▸ **DATA RECORDS**
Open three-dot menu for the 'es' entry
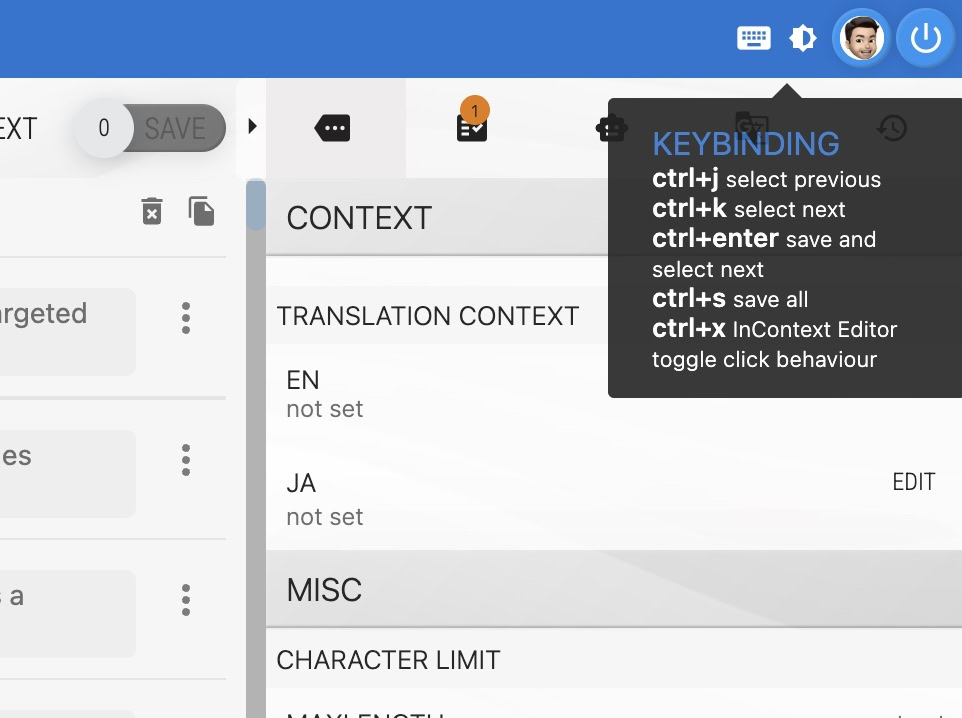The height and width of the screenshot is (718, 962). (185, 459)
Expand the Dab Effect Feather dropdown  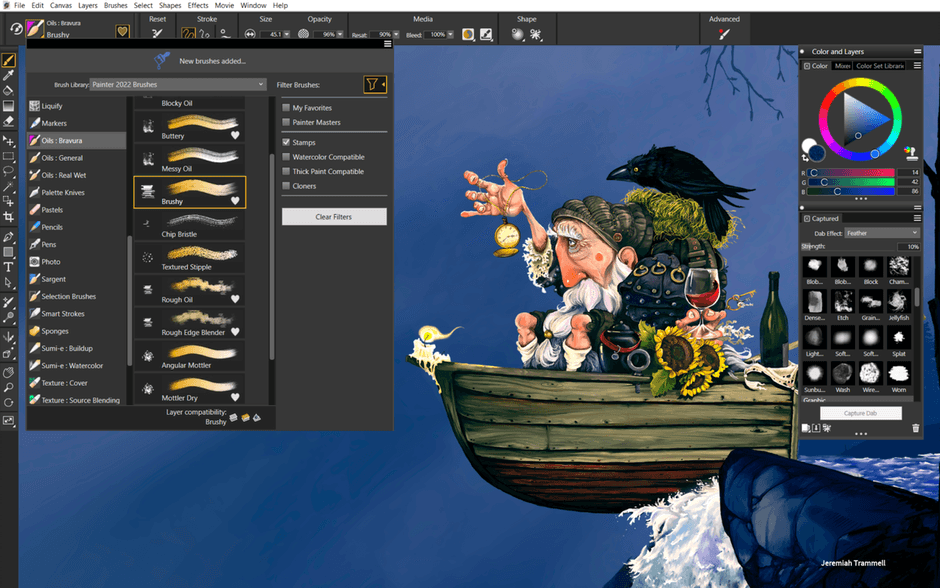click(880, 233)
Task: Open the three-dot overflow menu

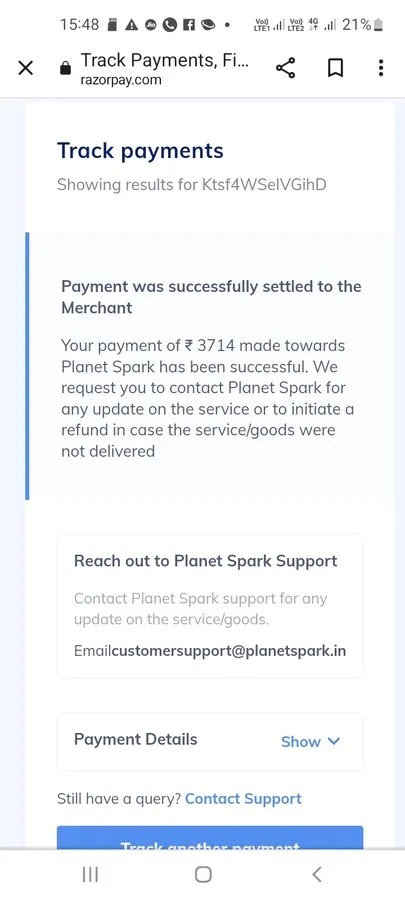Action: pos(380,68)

--

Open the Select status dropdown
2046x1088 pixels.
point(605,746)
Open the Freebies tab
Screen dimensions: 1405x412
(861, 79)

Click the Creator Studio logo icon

...

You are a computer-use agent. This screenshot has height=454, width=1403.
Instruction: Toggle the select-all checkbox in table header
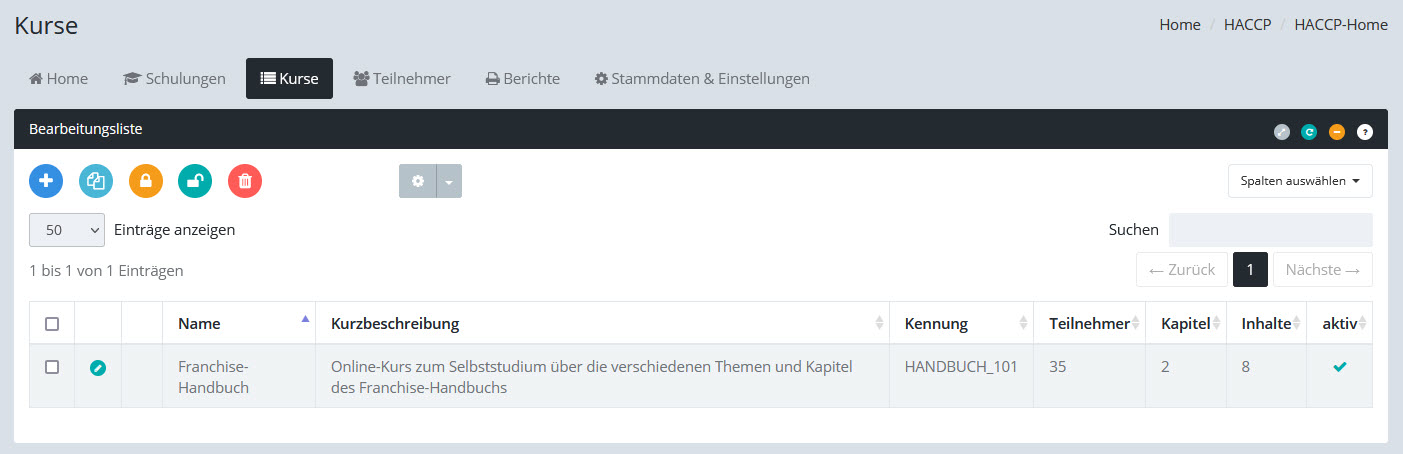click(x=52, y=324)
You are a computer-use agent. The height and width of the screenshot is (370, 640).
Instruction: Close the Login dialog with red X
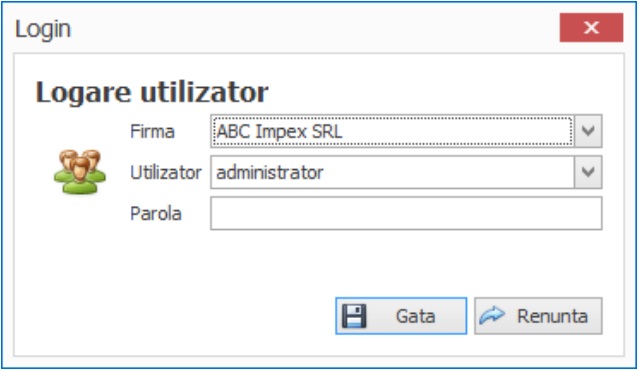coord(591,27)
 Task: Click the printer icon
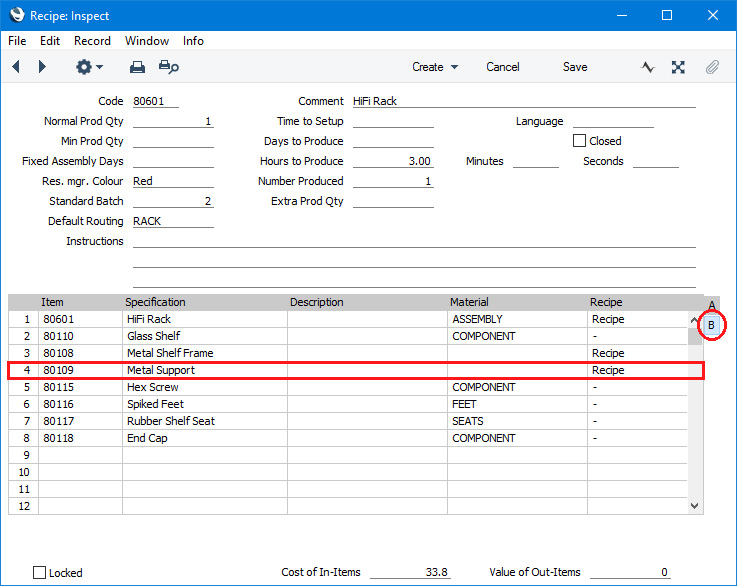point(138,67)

▸ **HOW TO COMPLETE THIS TASK**
If a line of the entries above holds "computer", count it, then report the total alone.

▸ **FINISHED TASK**
2